## FRAGMENTO
□ □ □ □ □

La discriminación es la conciencia de otredad. Es decir, la capacidad de discriminarse, distinguirse de los otros que no son yo.
Saber que hay una diferencia entre lo que llamo yo y el no-yo.
Que vos sos quien sos y yo soy quien soy.
Que somos diferentes. A veces muy diferentes.
Esto es lo que llamo conciencia de otredad o capacidad de autodiscriminarse.
Nacimos creyendo que el universo era parte de nosotros, en plena relación simbiótica, sin tener la más mínima noción de límite entre lo interno y lo externo.
Durante esta “fusión” (como la llama Winnicott), mamá, la cuna, los juguetes, la pieza y el alimento no eran para nosotros más que una prolongación indisoluble de nuestro cuerpo.

□ □ □ □ □

## MATERIAL DEL EJERCICIO
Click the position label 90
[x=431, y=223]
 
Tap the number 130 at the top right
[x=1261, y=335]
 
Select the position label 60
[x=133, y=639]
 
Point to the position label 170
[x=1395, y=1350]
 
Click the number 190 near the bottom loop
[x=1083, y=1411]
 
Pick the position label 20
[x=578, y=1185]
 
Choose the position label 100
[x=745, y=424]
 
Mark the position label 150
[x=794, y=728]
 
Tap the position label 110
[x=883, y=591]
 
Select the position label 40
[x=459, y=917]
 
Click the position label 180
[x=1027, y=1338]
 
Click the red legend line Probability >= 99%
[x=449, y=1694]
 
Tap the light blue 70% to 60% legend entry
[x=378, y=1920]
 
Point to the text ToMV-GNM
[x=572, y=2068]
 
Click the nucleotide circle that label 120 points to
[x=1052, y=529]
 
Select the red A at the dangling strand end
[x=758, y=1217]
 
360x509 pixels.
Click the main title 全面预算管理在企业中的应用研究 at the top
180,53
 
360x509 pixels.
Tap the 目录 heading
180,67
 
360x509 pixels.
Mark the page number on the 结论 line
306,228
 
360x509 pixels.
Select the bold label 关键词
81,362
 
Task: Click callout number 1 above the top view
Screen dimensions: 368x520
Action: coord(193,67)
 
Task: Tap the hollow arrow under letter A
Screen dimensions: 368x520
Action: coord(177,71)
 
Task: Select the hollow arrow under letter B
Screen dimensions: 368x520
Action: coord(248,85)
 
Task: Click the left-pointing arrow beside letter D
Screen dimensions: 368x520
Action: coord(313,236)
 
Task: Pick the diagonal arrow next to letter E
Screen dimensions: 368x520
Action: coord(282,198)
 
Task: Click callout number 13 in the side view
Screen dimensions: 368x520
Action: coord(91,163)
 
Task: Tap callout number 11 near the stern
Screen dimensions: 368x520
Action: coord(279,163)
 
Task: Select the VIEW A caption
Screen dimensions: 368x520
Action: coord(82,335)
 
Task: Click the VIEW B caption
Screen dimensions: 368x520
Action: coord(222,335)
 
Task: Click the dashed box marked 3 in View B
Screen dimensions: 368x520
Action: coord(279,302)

□ □ □ □ □

## TAREA 1
Identifica cada línea de las filas que contenga la palabra "hollow" y cópiala. Toma en cuenta las mayúsculas y minúsculas.
## TAREA 2
Escribe cómo sigue el fragmento sobre la conciencia de otredad, empezando justo después de su última oración.

## RESPUESTA FINAL 1
Task: Tap the hollow arrow under letter A
Task: Select the hollow arrow under letter B

## RESPUESTA FINAL 2
Sin necesidad de que nadie nos lo enseñe directa-mente, dice el mismo Winnicott que la “capacidad innata de desarrollo y de maduración” con la que nacimos nos llevará a un profundo dolor: el darnos cuenta, a la temprana edad de siete u ocho meses, que esa fusión era sólo ilusión. Mamá no aparecía con sólo desearlo, el chiche buscado no se materializaba al pensarlo, el alimento no estaba siempre disponible.
Aprendimos sin quererlo la diferencia entre el adentro y el afuera.
Aprendimos a diferenciar entre fantasía y realidad.
Aprendimos a esperar y, por supuesto, a tolerar la frustración.
Pasamos del vínculo indiscriminado e ilusoriamente omnipotente a la autodiscriminación y el proceso de individuación.
Una vez que puedo separarme comienzo progresivamente a construir lo que los técnicos llaman mi identidad, el self, el yo.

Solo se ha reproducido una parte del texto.